Company reporting season this year has extra interest. Yes, it will show shareholders how much they will pocket. But it will also reveal how much tax the Turnbull government is allowing the corporations to avoid.
We know companies have paid much less tax since 2013, when it was announced that “Australia is under new management”. This is clear from the Australian Tax Office annual reports, statements by ATO commissioners, the ATO transparency report, the Senate inquiry and the national accounts.
Now we can get a fair idea of how much Treasury is losing via the current tax holiday, and from which corporations. We could then, with enough time and patience, calculate by how much the gross debt — which blew out by a staggering $51.7 billion last financial year — could have been reduced.
Transurban’s operations over the year to June 2016 were fantastic! Revenue from ordinary activities — building and running toll roads — increased 18.8% over the previous year. That’s after the 2015 result was up 61.7% on 2014. Dividends rose 14% for the second year in a row. The share price soared. Directors and senior staff all got bonuses. Amazingly successful company — but it paid no company tax. In fact, it somehow gained a $69 million tax credit from the ATO.
Commercial property group Stockland had a fine year with revenue up 10% to $2.33 billion and net profit a healthy $919 million. Only 3.3% of this was paid in tax — $30 million.
[How much will a company tax cut boost ‘jobs and growth’?]
Most companies do pay some income tax. But it is clear they contribute less than during the Labor years, when 30% of net profit was collected and all figures were subject to stringent audits. Since the 2013 election, several thousand ATO personnel have gone, including audit staff.
Wesfarmers also had a pretty good 2016. Revenue from Coles, Kmart, Officeworks, Target and Bunnings were all up on last year. Revenue for the group increased from $62.4 to $66 billion. Healthy dividends and executive salaries were maintained. Yet the tax payable is down from $1004 million last year to $631 million this year.
Woolworths’ revenue was virtually the same as last year’s but also cut its tax by nearly 40%. In 2015, group sales were $60.68 billion and tax paid was $1112.8 million. In 2016, sales were $60.19 billion but tax was down to $712.6 million. A sudden drop of 36%.
Real estate developer Mirvac also had an excellent year with total revenue and other income up 42% on 2015 to more than $3 billion. Its profit before tax was above $1 billion but only $139 million was taxable. This is because most Mirvac operations are via trusts. This raises the matter of whether trust legislation now needs to be revisited. Mirvac started out in 1972 as two Sydney guys building a block of flats. It is now a huge listed corporation with market capital of $7.5 billion.

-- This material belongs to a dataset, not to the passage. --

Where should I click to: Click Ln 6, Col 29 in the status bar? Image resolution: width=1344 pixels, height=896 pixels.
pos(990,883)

In 2012, Fortescue Metals generated $6716 million in sales revenue, gross profit of $2708 million and net profit before income tax of $2263 million. They paid $704 million in tax. This year, sales revenue was up to $7083 million and gross profit still a healthy $2019 million. But somehow the taxable profit just fell away and tax paid dropped to a puny $369 million.
Boral also had much better outcomes in 2016 than last year. Revenue was up $14 million and cost of sales down $112 million. Profit before income tax (after admin and financing costs) was $284.2 million, slightly below last year’s $288.5 million. But whereas the tax paid last year was $45.1 million, it was down to just $32.2 million this year — 11.3% of net profit.

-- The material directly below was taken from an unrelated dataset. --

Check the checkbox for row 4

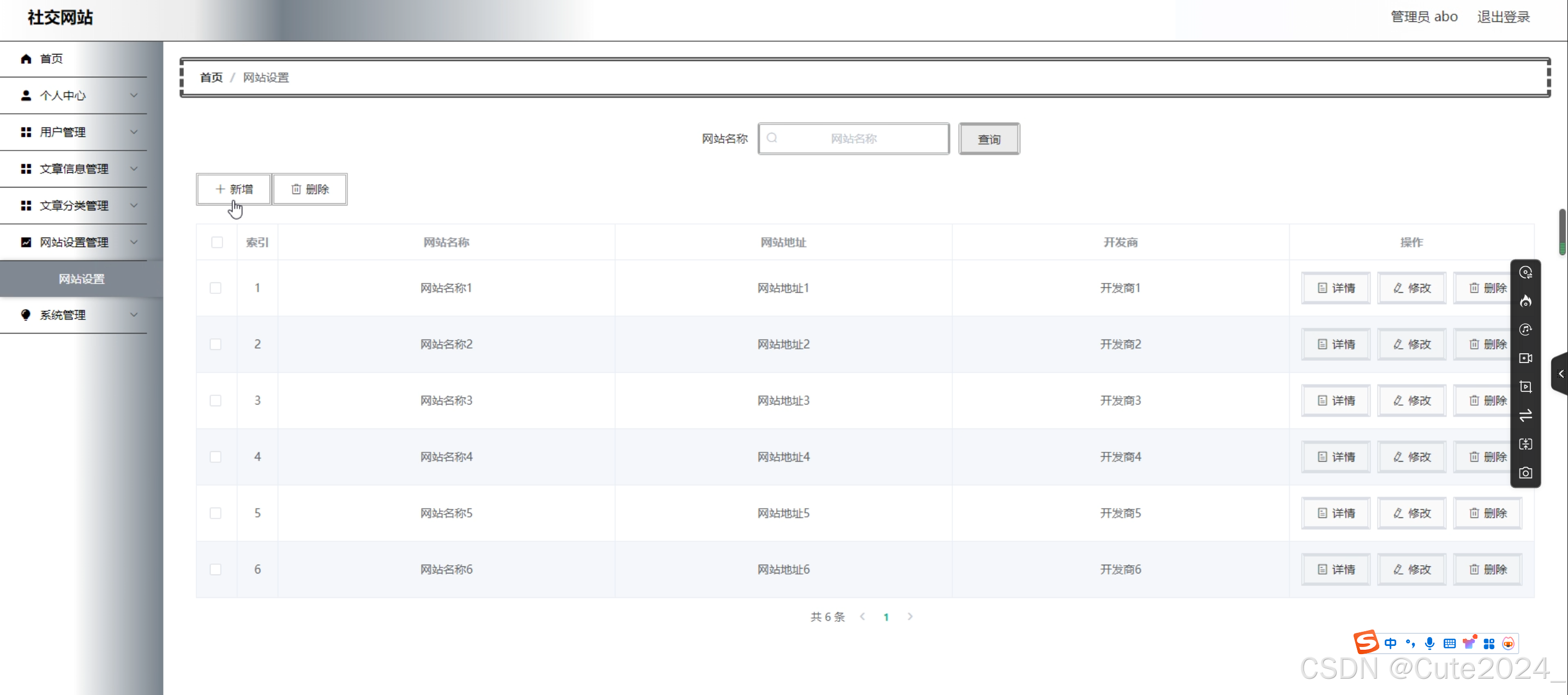tap(215, 457)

In the notes to the accounts on the tax calculations, there are the usual adjustments. Then there is a strange entry of $28.9 million in Boral’s favour referred to as “finalisation of tax matters”.
Curious, Crikey asked Boral about this and were advised: “After finalising a number of long standing tax matters during the year, we were able to write back a provision that we no longer need. This led to a benefit of A$28.9 million being recorded.” Yes, but what provision? Why? We don’t know. Does Boral? Does the ATO?
There are more annual reports to come. So it will take a while to assess precisely Treasury’s company tax shortfall now Australia is open for business. But it appears already to be a large chunk of the projected 2016-17 deficit of $37.1 billion.
So does Australia really have a spending problem? Or does it have a treasurer and finance minister problem?